▸ **PROBLEM 1**:
Say yes or no for each statement below depending on whether it agrees with the #30Authors text, and quote the words of the text that decide it.
(a) The #30Authors event is held every year in September.
(b) The author proceeds from the #30Authors anthology go to the contributing authors.
(c) The reviewer read MISS JANE in a single sitting.
▸ **PROBLEM 2**: Write out everything in the #30Authors text from "Here’s his review" down to "gratitude and admiration.", keeping every word and mark unchanged.

▸ **TEXT SECTION**:

#30Authors: Ed Tarkington on Miss Jane by Brad Watson


_30_Authors#30Authors is an event started by
The Book Wheel that connects readers, bloggers, and authors. In it, 30 authors review their favorite recent reads on 30 blogs in 30 days. It takes place annually during the month of September and has been met with incredible support from and success in the literary community. It has also been turned into an anthology, which is currently available on Amazon and all author proceeds go to charity. Previous #30Authors contributors include Celeste Ng, Cynthia Bond, Brian Panowich, and M.O. Walsh. To see this year’s full line-up, visit The Book Wheel or follow along on Twitter @30Authors.

I am so happy to be hosting Ed Tarkington, his novel Only Love Can Break Your Heart is one of my 2016 favorites (and, quite honestly, he references Bob Dylan in a moment, so…).

Here’s his review of MISS JANE, which quickly put Brad Watson on my radar.

REVIEW

For me, a new work of fiction from Brad Watson inspires the kind of urgency and excitement I feel when I hear that one of my favorite bands is coming to town for the first time in years. Watson’s debut story collection, LAST DAYS OF THE DOG MEN (1997), redefined for me what was possible in writing about Southern experience. His debut novel, THE HEAVEN OF MERCURY(2002), is what you might get if you bred ONE HUNDRED YEARS OF SOLITUDE with WISE BLOOD and GERONIMO REX. His most recent collection, ALIENS IN THE PRIME OF THEIR LIVES (2010), felt like the literary equivalent of Dylan going electric. So you can imagine how I felt when I procured an advance reader’s copy of MISS JANE, which I read straight through in two sittings and promptly read again, full of gratitude and admiration.

▸ **DATASET EXTRACT**:

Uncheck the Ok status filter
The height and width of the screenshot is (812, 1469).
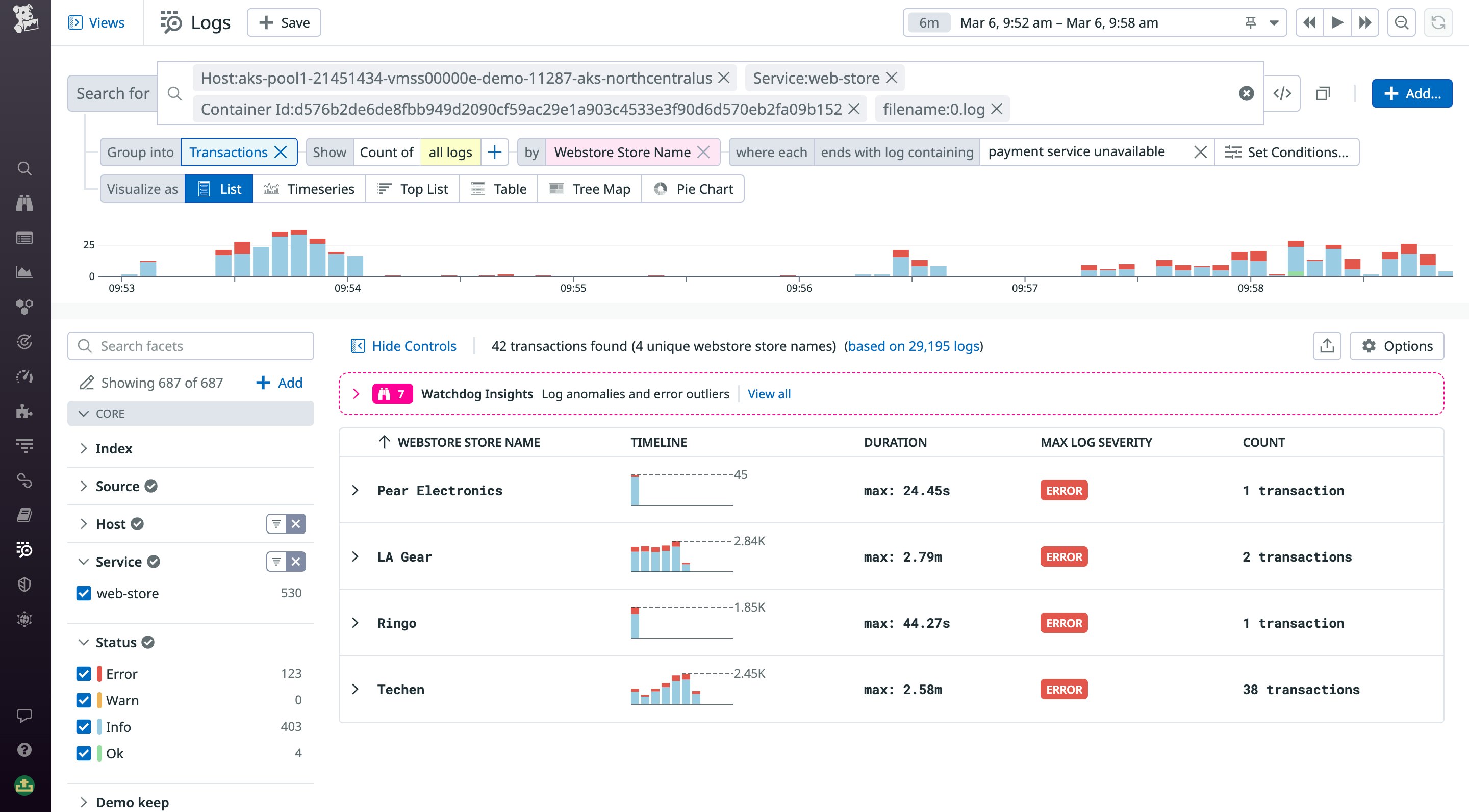coord(84,753)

▸ **COMPLETE ANSWER 1**:
(a) Yes: "It takes place annually during the month of September"
(b) No: "all author proceeds go to charity"
(c) No: "which I read straight through in two sittings"

▸ **COMPLETE ANSWER 2**:
Here’s his review of MISS JANE, which quickly put Brad Watson on my radar.

REVIEW

For me, a new work of fiction from Brad Watson inspires the kind of urgency and excitement I feel when I hear that one of my favorite bands is coming to town for the first time in years. Watson’s debut story collection, LAST DAYS OF THE DOG MEN (1997), redefined for me what was possible in writing about Southern experience. His debut novel, THE HEAVEN OF MERCURY(2002), is what you might get if you bred ONE HUNDRED YEARS OF SOLITUDE with WISE BLOOD and GERONIMO REX. His most recent collection, ALIENS IN THE PRIME OF THEIR LIVES (2010), felt like the literary equivalent of Dylan going electric. So you can imagine how I felt when I procured an advance reader’s copy of MISS JANE, which I read straight through in two sittings and promptly read again, full of gratitude and admiration.